Antara · Kamis, 14 Juni 2018 - 07:12 WIB
Wantimpres ke Israel, Diplomasi Indonesia untuk Palestina Ternoda

Wakil Ketua DPR Taufik Kurniawan. (Foto: Koran Sindo).

JAKARTA, iNews.id - Kunjungan anggota Dewan Pertimbangan Presiden (Wantimpres) Yahya Cholil Staquf ke Israel dinilai bertentangan dengan sikap Indonesia terhadap krisis di Palestina. Kunjungan itu dinilai menodai dukungan dan diplomasi Indonesia untuk kemerdekaan Palestina.

Wakil Ketua DPR Taufik Kurniawan mengatakan, kunjungan Yahya Staquf tidak menunjukkan rasa sensitivitas di tengah serangan Israel kepada masyarakat Palestina yang memakan banyak korban jiwa.

"Terlepas dia berangkat ke sana atas nama pribadi, tapi dengan posisinya sebagai anggota Wantimpres, ini seperti blunder," ujar Taufik, Jakarta, Rabu (13/6/2018).

BACA JUGA:

Kunjungan Wantimpres ke Israel Seharusnya Diketahui Presiden

Menag Minta Hentikan Polemik Kunjungan Wantimpres ke Israel

Menurutnya, kunjungan Yahya memunculkan kekecewaan kelompok di Palestina seperti Fatah dan Hamas. Padahal selama ini diplomasi Indonesia terhadap kemerdekaan Palestina gencar dilakukan.

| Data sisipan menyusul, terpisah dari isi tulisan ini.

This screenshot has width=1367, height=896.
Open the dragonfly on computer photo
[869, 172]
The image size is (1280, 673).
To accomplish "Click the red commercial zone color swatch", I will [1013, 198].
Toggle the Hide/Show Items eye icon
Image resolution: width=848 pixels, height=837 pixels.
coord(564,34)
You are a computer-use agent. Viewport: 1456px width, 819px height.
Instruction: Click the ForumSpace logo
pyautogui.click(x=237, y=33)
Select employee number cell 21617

Bahkan, dengan terpilihnya Indonesia menjadi anggota tidak tetap Dewan Keamanan (DK) Perserikatan Bangsa Bangsa (PBB), diharapkan peran Indonesia semakin ditingkatkan dalam perjuangan kemerdekaan Palestina.

"Jangan sampai perjuangan Indonesia rusak oleh sikap arogansi seorang pejabat negara. Presiden harus memberi tindakan tegas," ucapnya.